Resolved, That the Honorary Secretary send a copy of these minutes to the Rev. S. M. Isaacs, with a notice of his enrolment;

By order,

 L. M. Morrison, President.

Geo. Godfrey,  Hon. Sec.

<<553>> New York, January 3d, 1848.


At a meeting of the Board of Managers of the. Bachelors’ Hebrew Benevolent Loan Association, of the City of New York, held Dec. 22d, 1847, you were unanimously elected an honorary member. The pleasant duty has devolved upon us to inform you of the above.

The objects of the association are self-evident; its title bespeaks the purpose for which it was formed. Our city can boast of several benevolent institutions, whose charities are devoted exclusively to Israelites; but there are none organized on the principles of the Bachelors’ Hebrew Benevolent Loan Association. The funds of the association, which are to be collected in various ways, are to be loaned in small amounts to needy and worthy emigrants and others, who, thrown penniless on our shores, and seeking shelter under the extended wings of our protecting Eagle from the persecutions and tyranny of the old country, are willing to work, were the means furnished them.

An institution formed on the above plan, can and will eventually be productive of more good, than a society merely dispensing charity. We are not, at the same time, confined exclusively to loans; but when there is immediate want, when poverty has suddenly stricken down the strong man in his strength, when the widow is left alone to combat the storms of adversity, or orphans, the cold charities of the world, then do we step forward and administer to their wants.

But our objects are wider. Recipients of charity spend the small pittance which is meted out to them, and when their means are expended, they are again compelled to seek assistance. The Bachelors’ Hebrew Benevolent Loan Association, intend to loan to industrious persons, whose means are scanty, the necessary funds wherewith to commence business, or purchase tools for any particular trade. Knowing the obligation they are under of returning the money loaned them, and feeling that upon their exertion depend the means of gaining a livelihood, it acts like a spur to their ambition, and eventually leads to independence, and often to the foundation of a fortune. Those who have partaken  of its bounty, will in their turn become its most strenuous supporters, and thus this society, though it may for a time be tossed on the waves of contention, will and must become the polar star to the worthy and industrious poor.

We have flung our banner to the winds, with the soul-inspiring words “Never despair” emblazoned on it; and fanned by the favouring breeze of prosperity, like the beacon-light to the shipwrecked mariner, it will guide the worthy and industrious poor the way to the harbour of safety.

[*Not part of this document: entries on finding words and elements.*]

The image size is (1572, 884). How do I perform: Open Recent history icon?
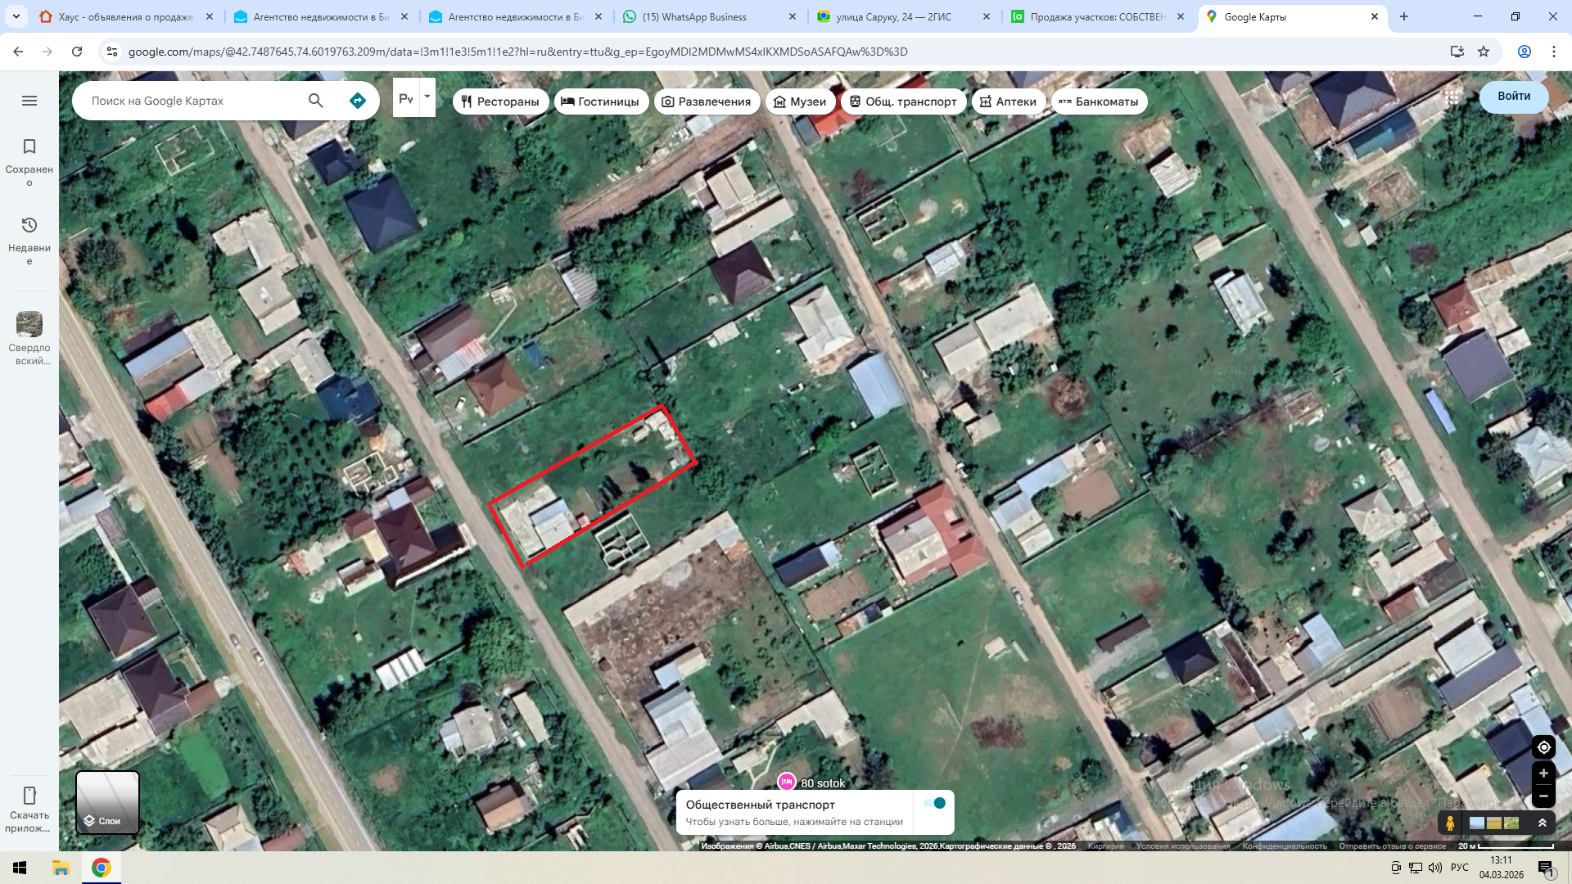(x=29, y=225)
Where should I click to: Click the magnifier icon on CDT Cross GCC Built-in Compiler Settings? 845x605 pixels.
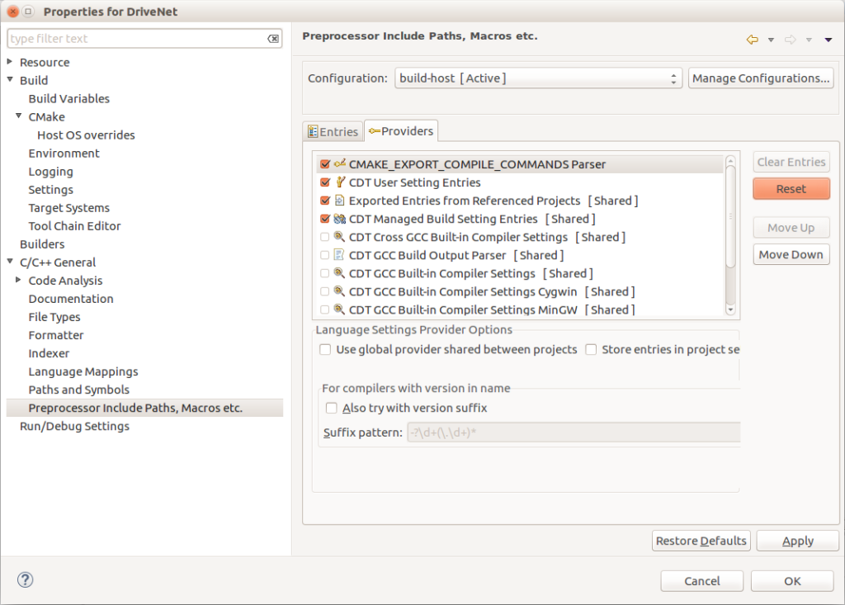coord(340,237)
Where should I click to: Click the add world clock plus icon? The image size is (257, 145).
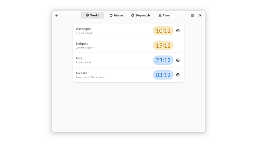tap(57, 15)
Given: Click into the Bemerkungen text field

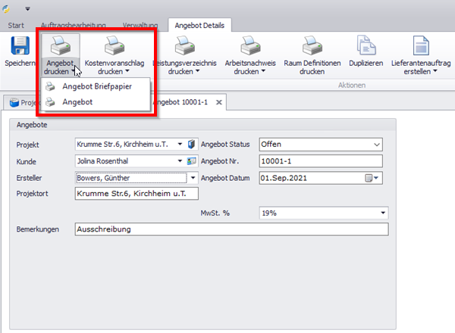Looking at the screenshot, I should (x=231, y=229).
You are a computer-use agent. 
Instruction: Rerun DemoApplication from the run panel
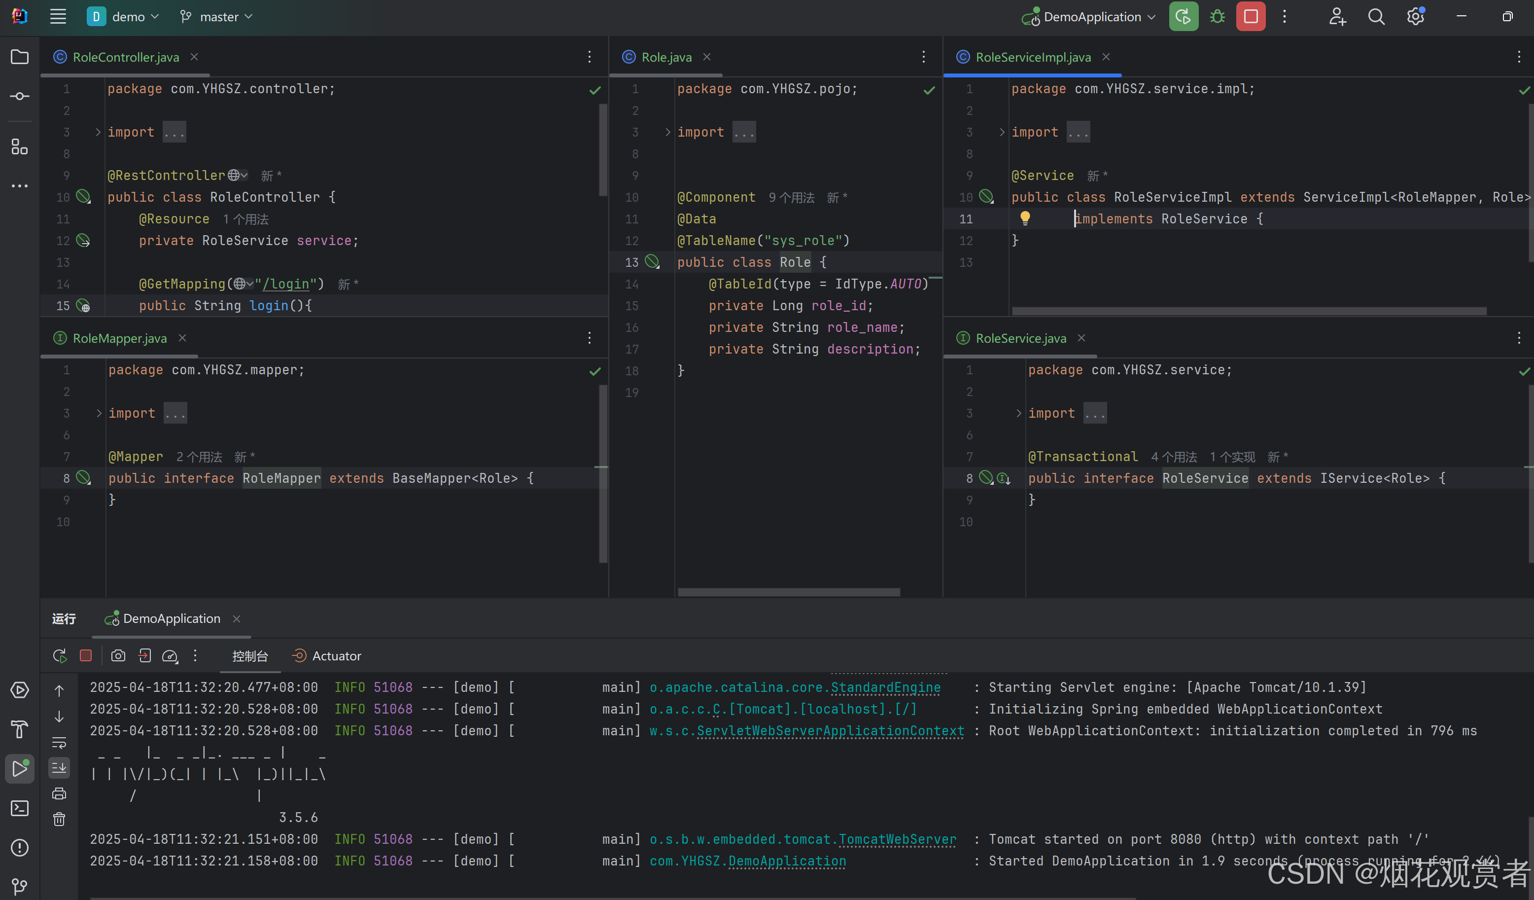click(x=59, y=656)
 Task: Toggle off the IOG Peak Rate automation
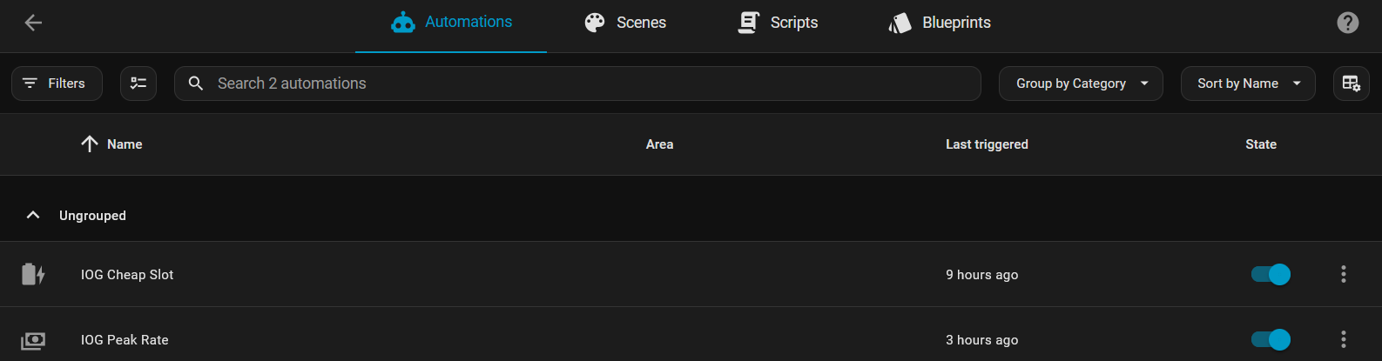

<<554>>Having in a hasty manner explained to you the objects of the association, we respectfully tender you an honorary membership, hoping that you will do us the honour of acceptance; trusting that you will excuse this trespass upon your time, and soliciting an early reply,

We remain, my dear sir, your obedient and humble servants,

D. N. Morange,
Barrah Seligman,
Benj. J. Hart,

To the Rev. Isaac Leeser,
Editor of The Occident, Philadelphia.